# TO DO
Please output the listing, starting at the line containing "Given: Tap the Wi-Fi status icon" and ending at the line containing "pos(1290,306)", as a two-column CSV with the header command,answer. Give one row per entry, with its text under command and its answer under answer, each in a single quoted field and with line breaks replaced by spaces.

[Rows from a dataset]
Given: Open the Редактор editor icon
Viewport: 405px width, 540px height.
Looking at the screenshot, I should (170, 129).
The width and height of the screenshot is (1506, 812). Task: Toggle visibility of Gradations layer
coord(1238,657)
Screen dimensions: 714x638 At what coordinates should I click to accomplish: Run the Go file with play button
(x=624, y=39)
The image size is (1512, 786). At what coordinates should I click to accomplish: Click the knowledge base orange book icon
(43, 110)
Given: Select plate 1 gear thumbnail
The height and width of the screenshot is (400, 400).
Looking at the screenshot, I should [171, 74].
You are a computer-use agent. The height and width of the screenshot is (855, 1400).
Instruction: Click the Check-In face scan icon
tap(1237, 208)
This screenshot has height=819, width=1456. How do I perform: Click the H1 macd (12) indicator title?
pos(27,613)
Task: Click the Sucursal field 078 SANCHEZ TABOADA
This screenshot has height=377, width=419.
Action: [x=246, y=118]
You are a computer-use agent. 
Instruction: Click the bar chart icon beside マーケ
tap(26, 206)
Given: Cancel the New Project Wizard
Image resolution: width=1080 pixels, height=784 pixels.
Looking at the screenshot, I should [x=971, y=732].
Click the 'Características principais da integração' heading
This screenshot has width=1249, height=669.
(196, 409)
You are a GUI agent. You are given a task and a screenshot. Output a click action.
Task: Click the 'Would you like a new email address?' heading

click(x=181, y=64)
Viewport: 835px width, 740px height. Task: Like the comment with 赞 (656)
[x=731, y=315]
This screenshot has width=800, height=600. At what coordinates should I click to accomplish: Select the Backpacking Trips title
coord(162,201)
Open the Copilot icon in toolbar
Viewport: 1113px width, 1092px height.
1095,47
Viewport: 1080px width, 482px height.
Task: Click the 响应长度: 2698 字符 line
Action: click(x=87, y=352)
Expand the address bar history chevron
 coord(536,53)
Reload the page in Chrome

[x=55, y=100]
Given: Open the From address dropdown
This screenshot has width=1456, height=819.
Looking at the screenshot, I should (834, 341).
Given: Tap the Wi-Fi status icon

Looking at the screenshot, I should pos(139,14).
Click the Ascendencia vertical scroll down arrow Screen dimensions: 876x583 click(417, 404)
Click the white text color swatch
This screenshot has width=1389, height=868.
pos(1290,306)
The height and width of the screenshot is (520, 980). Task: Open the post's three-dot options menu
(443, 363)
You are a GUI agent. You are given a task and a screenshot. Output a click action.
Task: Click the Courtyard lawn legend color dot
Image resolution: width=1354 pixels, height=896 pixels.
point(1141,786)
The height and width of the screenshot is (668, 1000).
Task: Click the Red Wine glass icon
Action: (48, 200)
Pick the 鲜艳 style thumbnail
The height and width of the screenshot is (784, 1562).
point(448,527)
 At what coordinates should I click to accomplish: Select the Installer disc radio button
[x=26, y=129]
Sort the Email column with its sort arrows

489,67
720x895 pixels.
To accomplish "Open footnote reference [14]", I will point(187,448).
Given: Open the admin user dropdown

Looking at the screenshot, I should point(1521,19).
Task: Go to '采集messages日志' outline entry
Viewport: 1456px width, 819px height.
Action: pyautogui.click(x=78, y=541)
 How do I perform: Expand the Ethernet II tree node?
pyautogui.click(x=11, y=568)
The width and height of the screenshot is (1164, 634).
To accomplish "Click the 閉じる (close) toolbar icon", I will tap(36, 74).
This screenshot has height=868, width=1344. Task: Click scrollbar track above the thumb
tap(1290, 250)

# SOLUTION FOR THIS TASK
command,answer
"Given: Tap the Wi-Fi status icon","Looking at the screenshot, I should pos(139,14)."
"Click the Ascendencia vertical scroll down arrow Screen dimensions: 876x583","click(417, 404)"
"Click the white text color swatch This screenshot has width=1389, height=868.","pos(1290,306)"